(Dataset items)
___
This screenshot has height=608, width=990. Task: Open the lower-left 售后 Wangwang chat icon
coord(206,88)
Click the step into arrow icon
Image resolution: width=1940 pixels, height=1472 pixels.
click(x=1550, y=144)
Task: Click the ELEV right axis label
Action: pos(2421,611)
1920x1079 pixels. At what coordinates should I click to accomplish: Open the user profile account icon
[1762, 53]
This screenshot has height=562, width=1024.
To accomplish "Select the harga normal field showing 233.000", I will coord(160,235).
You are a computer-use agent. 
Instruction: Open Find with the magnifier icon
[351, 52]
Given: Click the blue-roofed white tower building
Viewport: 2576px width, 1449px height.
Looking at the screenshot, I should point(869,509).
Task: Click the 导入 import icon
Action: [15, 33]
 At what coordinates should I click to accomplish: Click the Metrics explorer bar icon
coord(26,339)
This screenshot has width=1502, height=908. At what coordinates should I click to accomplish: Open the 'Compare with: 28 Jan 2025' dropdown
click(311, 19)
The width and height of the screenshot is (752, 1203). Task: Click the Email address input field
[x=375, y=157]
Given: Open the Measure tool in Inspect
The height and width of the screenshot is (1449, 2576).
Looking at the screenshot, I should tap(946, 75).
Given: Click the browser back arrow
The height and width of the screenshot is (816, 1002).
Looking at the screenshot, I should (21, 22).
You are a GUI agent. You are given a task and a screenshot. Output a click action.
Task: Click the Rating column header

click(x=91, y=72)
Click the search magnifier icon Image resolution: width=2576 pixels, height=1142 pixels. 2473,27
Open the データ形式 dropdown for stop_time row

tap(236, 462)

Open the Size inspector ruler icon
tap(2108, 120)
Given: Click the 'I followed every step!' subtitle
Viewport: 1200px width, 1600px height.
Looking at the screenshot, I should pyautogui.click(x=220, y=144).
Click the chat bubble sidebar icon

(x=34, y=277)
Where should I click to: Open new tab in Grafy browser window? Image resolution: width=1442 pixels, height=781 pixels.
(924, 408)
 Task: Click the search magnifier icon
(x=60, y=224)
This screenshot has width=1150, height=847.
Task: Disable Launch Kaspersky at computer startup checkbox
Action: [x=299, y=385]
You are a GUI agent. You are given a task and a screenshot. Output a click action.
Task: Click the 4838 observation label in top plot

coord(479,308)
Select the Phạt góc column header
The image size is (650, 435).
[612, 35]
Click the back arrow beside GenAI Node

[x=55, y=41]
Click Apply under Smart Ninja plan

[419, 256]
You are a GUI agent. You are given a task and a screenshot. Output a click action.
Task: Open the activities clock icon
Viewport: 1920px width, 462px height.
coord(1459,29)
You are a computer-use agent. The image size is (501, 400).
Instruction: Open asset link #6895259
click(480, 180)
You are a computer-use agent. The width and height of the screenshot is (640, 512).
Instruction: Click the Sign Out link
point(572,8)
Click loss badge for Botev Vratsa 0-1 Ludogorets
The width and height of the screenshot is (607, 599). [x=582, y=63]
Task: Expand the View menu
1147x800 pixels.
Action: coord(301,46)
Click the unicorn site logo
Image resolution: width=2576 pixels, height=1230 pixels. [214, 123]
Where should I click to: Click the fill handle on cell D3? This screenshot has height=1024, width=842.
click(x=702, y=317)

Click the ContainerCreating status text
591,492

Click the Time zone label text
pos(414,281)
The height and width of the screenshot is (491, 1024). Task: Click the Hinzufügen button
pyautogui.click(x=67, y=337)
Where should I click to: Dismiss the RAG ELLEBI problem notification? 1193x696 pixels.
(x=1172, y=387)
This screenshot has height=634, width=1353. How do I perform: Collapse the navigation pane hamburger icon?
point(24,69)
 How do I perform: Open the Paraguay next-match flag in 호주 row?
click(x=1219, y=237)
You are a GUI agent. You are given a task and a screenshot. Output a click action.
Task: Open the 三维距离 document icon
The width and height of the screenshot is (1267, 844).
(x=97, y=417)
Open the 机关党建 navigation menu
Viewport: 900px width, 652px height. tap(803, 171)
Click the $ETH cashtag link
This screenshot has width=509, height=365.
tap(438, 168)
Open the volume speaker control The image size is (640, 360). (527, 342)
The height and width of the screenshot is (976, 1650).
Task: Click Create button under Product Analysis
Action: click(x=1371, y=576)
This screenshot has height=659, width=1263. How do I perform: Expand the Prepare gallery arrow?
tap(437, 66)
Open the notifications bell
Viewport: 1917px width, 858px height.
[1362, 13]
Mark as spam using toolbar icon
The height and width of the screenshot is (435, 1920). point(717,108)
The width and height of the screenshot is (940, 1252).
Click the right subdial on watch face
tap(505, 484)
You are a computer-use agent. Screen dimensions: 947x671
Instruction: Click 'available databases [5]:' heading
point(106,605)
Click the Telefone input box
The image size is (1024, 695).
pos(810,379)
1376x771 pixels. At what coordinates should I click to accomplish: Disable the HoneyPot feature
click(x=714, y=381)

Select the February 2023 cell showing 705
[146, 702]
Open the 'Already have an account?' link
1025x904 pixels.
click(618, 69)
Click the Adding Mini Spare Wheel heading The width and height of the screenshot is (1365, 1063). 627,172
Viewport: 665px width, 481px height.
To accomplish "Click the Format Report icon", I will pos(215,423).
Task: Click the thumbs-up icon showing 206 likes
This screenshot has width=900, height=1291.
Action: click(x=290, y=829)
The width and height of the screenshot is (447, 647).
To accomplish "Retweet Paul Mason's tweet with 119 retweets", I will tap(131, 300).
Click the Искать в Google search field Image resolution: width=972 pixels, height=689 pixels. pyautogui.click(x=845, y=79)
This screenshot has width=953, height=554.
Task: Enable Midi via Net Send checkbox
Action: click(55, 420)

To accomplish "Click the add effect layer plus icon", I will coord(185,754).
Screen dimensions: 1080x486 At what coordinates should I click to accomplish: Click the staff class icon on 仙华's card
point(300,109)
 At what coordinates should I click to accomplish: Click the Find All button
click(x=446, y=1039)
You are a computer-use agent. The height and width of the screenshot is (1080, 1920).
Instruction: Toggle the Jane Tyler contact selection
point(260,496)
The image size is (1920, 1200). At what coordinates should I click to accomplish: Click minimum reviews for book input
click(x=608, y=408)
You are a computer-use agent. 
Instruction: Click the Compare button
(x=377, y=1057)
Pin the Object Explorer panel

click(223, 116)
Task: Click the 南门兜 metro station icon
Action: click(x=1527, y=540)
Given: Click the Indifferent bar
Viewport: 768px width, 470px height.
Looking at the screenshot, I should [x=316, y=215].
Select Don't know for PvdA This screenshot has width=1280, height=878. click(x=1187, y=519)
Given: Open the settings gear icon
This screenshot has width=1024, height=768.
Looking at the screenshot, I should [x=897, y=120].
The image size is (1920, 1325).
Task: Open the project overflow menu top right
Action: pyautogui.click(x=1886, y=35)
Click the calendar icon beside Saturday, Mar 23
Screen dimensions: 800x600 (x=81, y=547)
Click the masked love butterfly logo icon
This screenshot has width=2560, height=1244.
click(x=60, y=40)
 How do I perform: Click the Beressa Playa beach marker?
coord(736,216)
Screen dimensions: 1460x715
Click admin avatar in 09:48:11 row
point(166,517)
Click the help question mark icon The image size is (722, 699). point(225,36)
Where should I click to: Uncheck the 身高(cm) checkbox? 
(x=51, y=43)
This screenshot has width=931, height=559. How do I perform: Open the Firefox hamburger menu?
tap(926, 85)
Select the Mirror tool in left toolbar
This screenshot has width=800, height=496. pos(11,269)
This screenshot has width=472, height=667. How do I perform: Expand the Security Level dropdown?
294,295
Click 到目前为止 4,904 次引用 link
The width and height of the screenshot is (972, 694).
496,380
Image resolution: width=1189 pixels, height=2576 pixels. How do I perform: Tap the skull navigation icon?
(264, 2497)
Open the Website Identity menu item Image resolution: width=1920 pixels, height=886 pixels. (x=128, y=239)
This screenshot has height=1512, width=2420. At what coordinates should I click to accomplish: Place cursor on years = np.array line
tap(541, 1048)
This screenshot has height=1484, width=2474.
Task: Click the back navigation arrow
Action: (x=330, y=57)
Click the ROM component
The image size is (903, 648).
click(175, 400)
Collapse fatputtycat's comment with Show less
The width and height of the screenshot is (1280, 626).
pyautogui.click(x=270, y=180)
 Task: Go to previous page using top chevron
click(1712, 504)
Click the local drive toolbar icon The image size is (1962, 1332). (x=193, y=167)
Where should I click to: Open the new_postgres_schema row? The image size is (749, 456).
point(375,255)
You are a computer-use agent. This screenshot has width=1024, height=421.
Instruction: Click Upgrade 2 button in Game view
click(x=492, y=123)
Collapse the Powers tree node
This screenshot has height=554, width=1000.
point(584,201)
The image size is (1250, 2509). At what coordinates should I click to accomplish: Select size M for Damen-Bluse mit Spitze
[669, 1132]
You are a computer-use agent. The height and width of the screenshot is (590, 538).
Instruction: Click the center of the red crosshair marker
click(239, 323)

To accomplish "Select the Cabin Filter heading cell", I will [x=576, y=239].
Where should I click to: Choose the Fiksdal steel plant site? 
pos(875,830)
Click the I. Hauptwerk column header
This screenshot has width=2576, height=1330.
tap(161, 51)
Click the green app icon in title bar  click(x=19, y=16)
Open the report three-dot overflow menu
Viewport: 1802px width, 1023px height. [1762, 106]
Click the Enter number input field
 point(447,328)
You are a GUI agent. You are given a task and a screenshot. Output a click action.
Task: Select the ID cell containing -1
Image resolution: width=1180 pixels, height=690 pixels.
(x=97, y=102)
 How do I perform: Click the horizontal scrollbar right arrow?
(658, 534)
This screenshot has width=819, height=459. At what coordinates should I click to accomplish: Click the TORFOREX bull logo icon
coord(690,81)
___
## Task instructions:
Copy out the part that begins with the line containing "Click the ContainerCreating status text" and ends with the line containing "(x=97, y=417)", keeping every line exactly the same.

## Response:
Click the ContainerCreating status text
591,492

Click the Time zone label text
pos(414,281)
The height and width of the screenshot is (491, 1024). Task: Click the Hinzufügen button
pyautogui.click(x=67, y=337)
Where should I click to: Dismiss the RAG ELLEBI problem notification? 1193x696 pixels.
(x=1172, y=387)
This screenshot has height=634, width=1353. How do I perform: Collapse the navigation pane hamburger icon?
point(24,69)
 How do I perform: Open the Paraguay next-match flag in 호주 row?
click(x=1219, y=237)
You are a GUI agent. You are given a task and a screenshot. Output a click action.
Task: Open the 三维距离 document icon
The width and height of the screenshot is (1267, 844).
(x=97, y=417)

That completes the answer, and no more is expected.